Saved data entries:
■ ■ ■

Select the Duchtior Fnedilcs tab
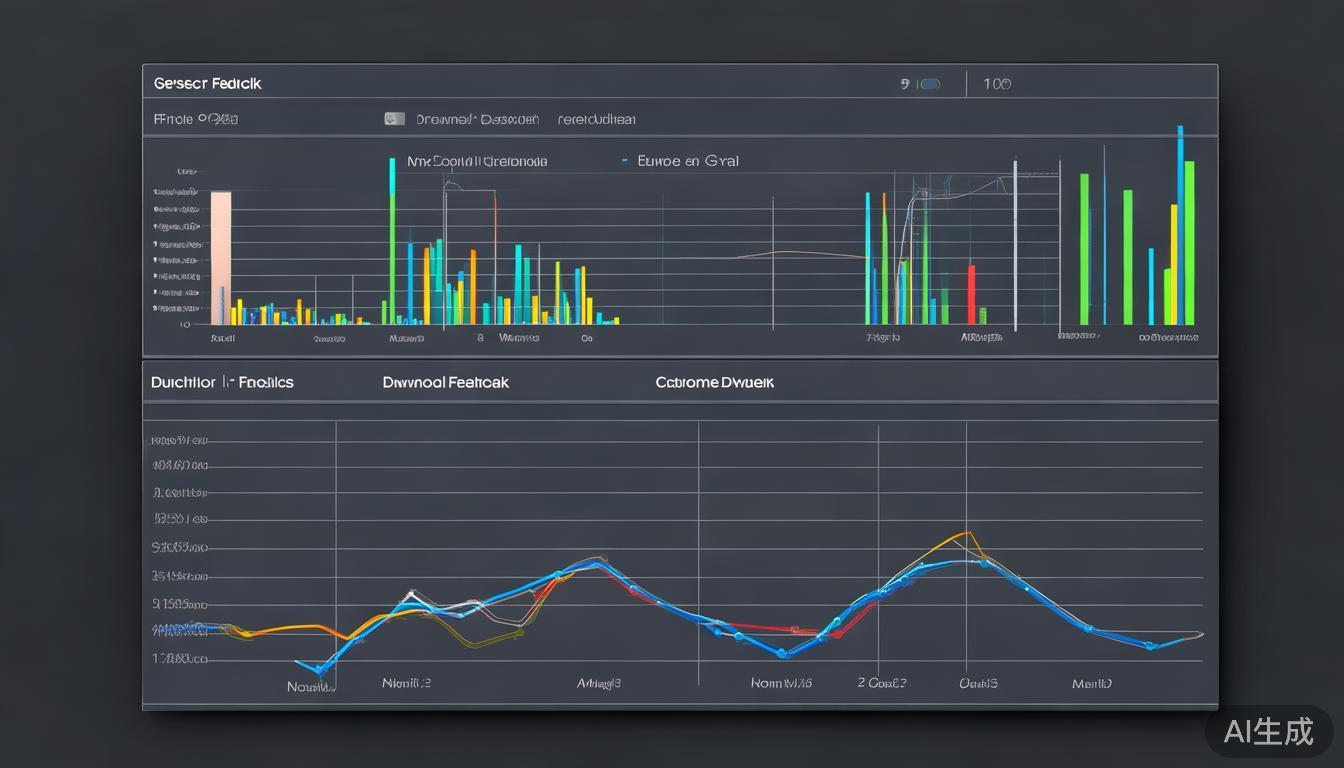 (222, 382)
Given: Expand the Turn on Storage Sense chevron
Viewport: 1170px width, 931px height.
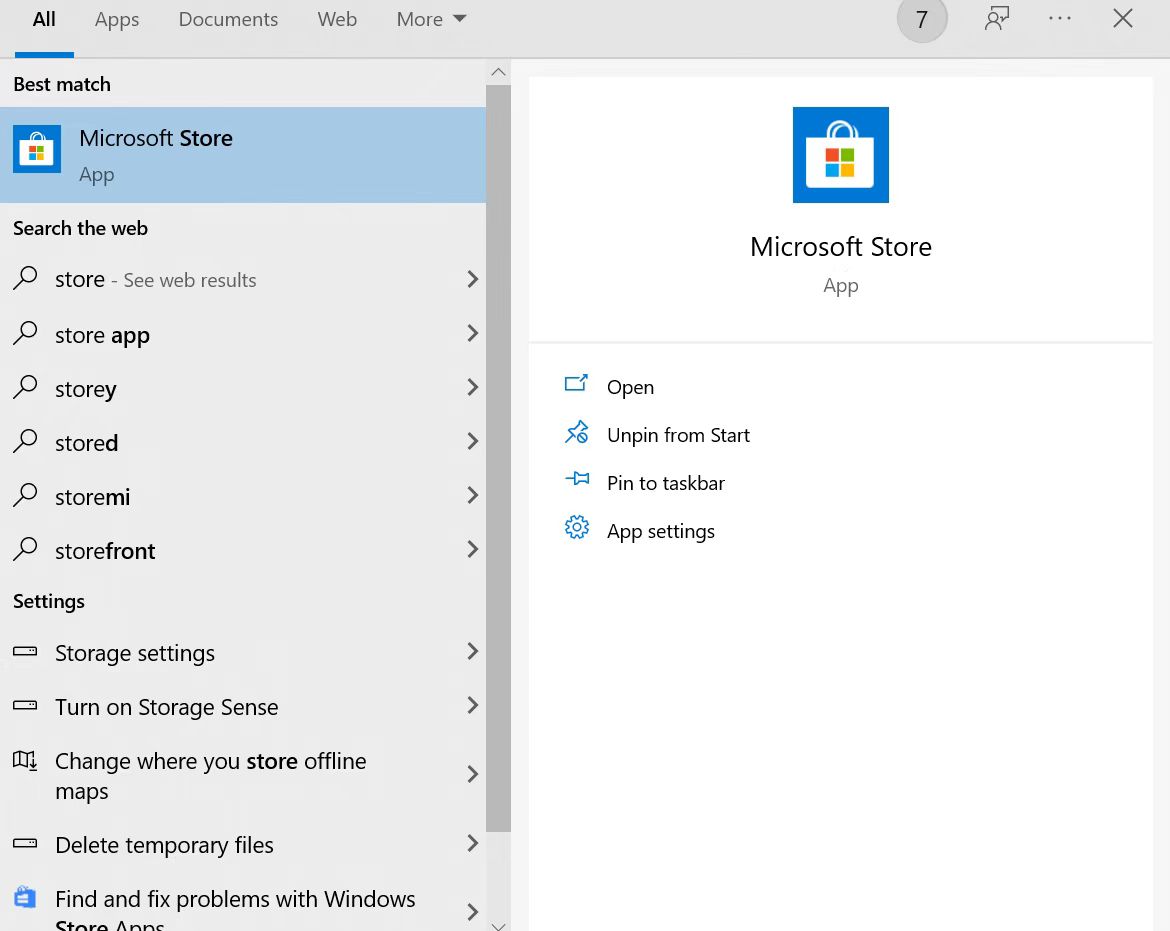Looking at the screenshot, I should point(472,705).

■ ■ ■

About this exercise =
Every line above should be printed again word for word, without its pictures.

Result of the exercise =
Select the Duchtior Fnedilcs tab
 (222, 382)
Given: Expand the Turn on Storage Sense chevron
Viewport: 1170px width, 931px height.
Looking at the screenshot, I should point(472,705).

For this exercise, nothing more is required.